START Dataset records

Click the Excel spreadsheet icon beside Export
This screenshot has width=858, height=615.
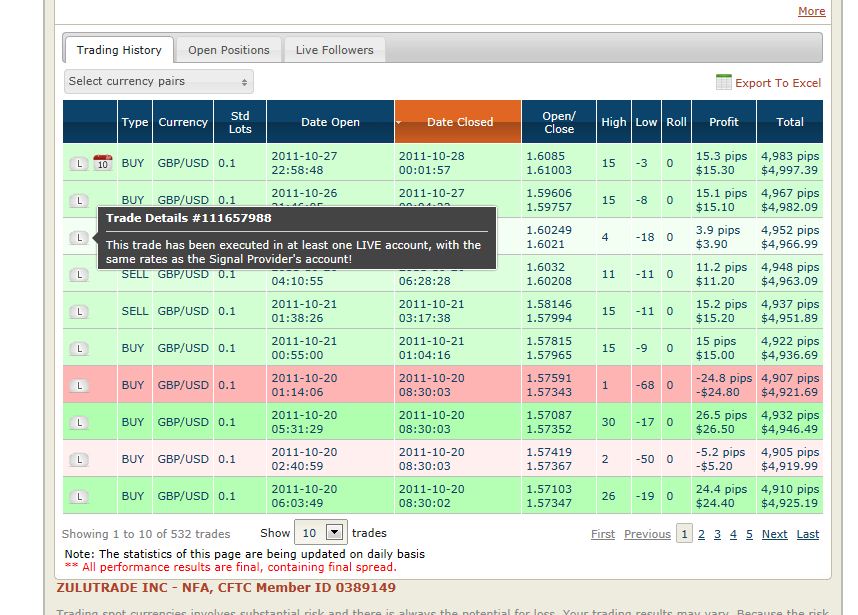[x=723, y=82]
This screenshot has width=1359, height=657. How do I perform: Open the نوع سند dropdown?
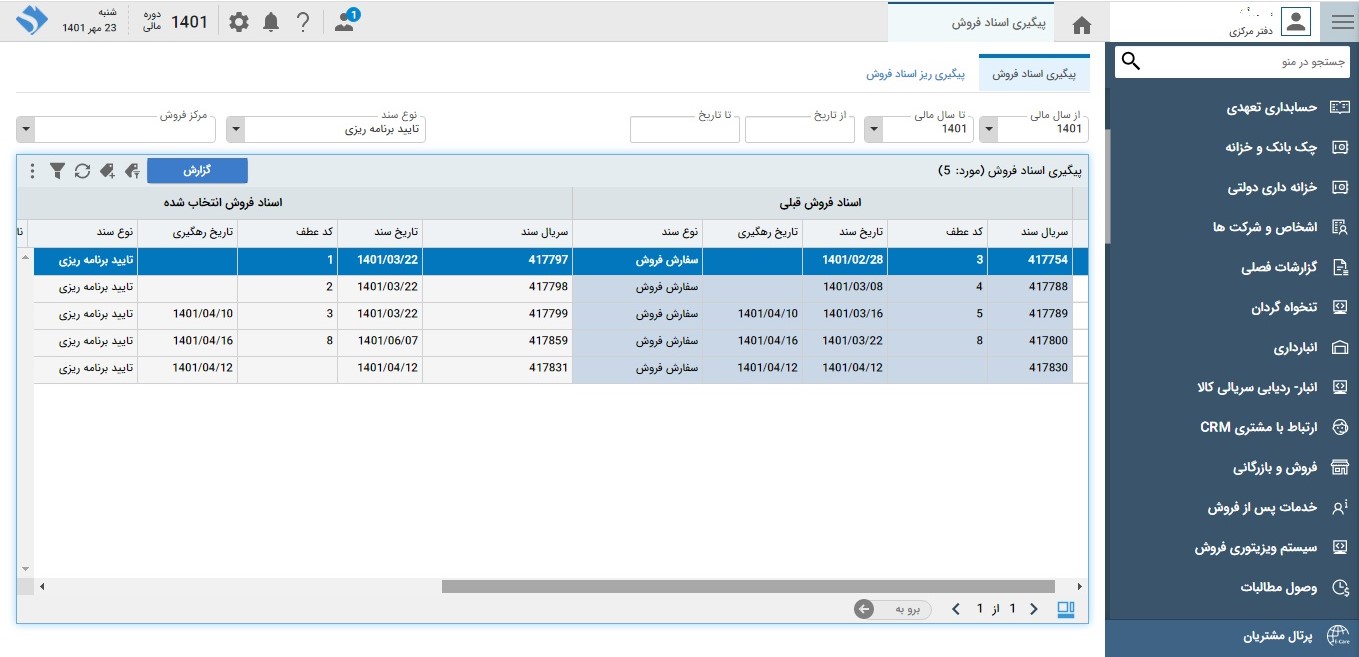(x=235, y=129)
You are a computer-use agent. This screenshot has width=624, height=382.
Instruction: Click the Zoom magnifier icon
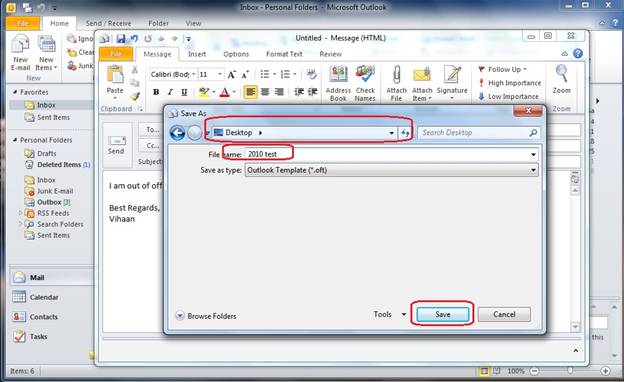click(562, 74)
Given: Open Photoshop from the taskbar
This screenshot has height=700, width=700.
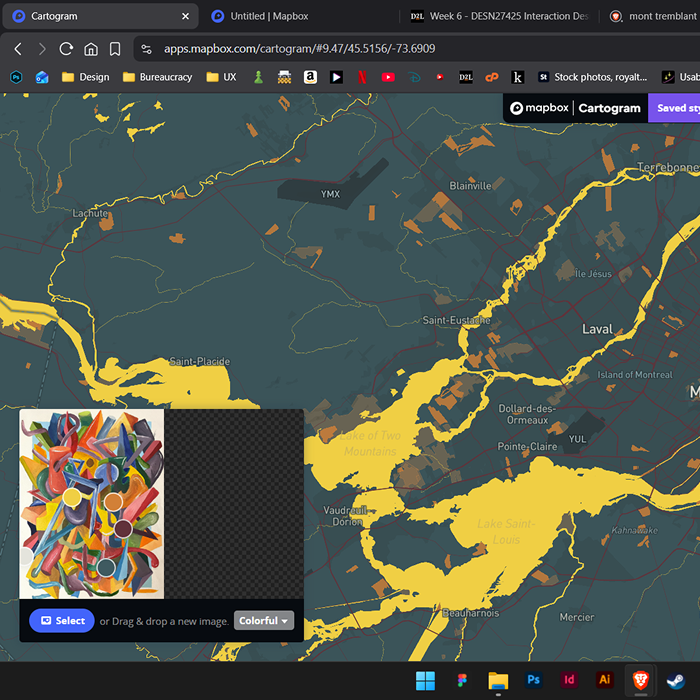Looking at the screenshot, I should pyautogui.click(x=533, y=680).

END Dataset records
START Dataset records

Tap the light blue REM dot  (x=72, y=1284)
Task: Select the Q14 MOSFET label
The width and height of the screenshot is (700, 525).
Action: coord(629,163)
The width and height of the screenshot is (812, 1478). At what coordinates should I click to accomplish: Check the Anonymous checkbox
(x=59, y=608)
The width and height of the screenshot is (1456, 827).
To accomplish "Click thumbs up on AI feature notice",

END Dataset records
START Dataset records

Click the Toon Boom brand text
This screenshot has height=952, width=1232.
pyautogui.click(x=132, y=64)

END Dataset records

_Assignment:_
Look through the material above. Transcribe exactly the lines between the ones with "Click the Excel" and "You are a computer-use", inclusive, and keep pictures out.

_Answer:_
Click the Excel spreadsheet icon beside Export
This screenshot has width=858, height=615.
[x=723, y=82]
This screenshot has width=1359, height=657. How do I perform: Open the نوع سند dropdown?
(x=235, y=129)
You are a computer-use agent. This screenshot has width=624, height=382.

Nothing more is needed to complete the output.